== TEXTO PROPORCIONADO

Esta corta palabra que es la más grande del universo
Amó. Esta corta palabra que es la más grande del universo –porque en su brevedad encierra la fuerza más vigorosa de Dios, la característica más acusada de Dios, el poder más potente de Dios– esta palabra cuyo sonido, pronunciado sobrenaturalmente como definición de una existencia ya vivida, llena de sí la creación y hace estremecer de admiración a la humanidad y de júbilo a los Cielos, es la llave, es la combinación que abre y explica la resistencia, la generosidad, la fortaleza, el heroísmo de tantas y tantas criaturas que por su edad o condiciones familiares y posición parecían las menos dispuestas a tanta perfección. Porque, si todavía no causa asombro el que Sebastián, Alejandro, Mario y Expedito pudiesen desafiar a la muerte por Cristo lo mismo que la habían desafiado por el César, produce ciertamente estupor el que unas poco más que niñas, como Inés, y unas madres pletóricas de amor, hubieran sabido lanzar su vida a los tormentos aceptando como el mayor de ellos el arrancarse de los brazos de los parientes y de sus hijos por mi amor.

====

**INSTRUCCIONES:**
1. Según el texto sobre la palabra «amó», ¿son ciertas estas afirmaciones? Contesta sí o no y cita las palabras del texto que lo deciden: (a) la palabra se describe como larga; (b) Inés era poco más que una niña; (c) Sebastián, Alejandro, Mario y Expedito ya habían desafiado a la muerte por el César.
2. Retoma el texto sobre la palabra «amó» y sigue escribiéndolo a partir de su última frase.
El listado no tiene nada que ver con esto.

== DATOS PROPORCIONADOS

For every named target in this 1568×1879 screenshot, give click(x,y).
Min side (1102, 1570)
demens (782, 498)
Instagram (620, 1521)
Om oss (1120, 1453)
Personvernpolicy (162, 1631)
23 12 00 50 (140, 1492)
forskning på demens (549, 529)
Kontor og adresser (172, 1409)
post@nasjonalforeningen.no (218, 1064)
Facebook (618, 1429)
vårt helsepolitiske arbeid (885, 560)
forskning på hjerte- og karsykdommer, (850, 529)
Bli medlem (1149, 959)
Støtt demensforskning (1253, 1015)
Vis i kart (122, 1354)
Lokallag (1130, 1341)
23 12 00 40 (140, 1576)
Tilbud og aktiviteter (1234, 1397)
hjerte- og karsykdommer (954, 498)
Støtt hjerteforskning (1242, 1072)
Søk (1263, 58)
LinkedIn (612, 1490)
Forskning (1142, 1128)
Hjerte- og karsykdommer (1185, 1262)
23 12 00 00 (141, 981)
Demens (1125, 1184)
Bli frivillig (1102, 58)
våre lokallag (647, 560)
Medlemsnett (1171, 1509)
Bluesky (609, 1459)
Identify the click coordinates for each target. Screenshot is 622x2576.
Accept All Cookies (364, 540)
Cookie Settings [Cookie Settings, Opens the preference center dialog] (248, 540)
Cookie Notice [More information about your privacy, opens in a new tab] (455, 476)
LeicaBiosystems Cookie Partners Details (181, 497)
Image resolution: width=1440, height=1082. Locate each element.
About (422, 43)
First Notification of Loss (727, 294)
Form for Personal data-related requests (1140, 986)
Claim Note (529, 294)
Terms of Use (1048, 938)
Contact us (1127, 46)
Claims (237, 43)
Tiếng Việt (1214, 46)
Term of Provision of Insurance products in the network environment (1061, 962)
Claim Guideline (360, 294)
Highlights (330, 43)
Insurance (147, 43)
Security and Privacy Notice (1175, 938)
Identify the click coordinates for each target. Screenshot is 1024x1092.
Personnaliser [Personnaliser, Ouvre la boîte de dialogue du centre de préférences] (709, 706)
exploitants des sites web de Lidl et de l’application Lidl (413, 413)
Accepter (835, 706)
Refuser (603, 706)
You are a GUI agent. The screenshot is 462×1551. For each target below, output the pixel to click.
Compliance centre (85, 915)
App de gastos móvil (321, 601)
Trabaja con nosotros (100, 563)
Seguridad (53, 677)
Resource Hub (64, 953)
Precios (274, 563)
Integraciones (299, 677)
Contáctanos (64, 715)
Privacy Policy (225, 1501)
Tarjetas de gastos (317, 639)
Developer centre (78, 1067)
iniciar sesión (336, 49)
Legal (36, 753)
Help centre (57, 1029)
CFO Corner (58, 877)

====

**RESPUESTAS:**
1.
(a) No: «Esta corta palabra que es la más grande del universo».
(b) Sí: «unas poco más que niñas, como Inés».
(c) Sí: «lo mismo que la habían desafiado por el César».

2.
Soy Yo el que les infundo la fuerza a estos héroes míos
y a todas las víctimas del incruento pero prolongado
y no menos heroico martirio
Mas la generosidad humana y sobrehumana del mártir por amor corresponde la generosidad divina del Dios del amor. Soy Yo el que les infundo la fuerza a estos héroes míos y a todas las víctimas del incruento pero prolongado y no menos heroico martirio. Yo soy su fortaleza. Soy Yo el que infundo fortaleza tanto a la corderita Inés como al anciano decrépito; a la oven madre como al soldado; al maestro como al esclavo; y después a lo largo de los siglos, a la enclaustrada como al estadista que muere por la fe, a la víctima ignorada como al director de espíritus.
En el fondo no busquéis en sus corazones ni en sus labios otra perla ni otro sabor que éste: "Jesús". Yo, Jesús, estoy allí donde la santidad irradia y la caridad se expande".
Es la media noche. No bien termina Jesús de dictar este fragmento, conecto con mi visión de esta tarde.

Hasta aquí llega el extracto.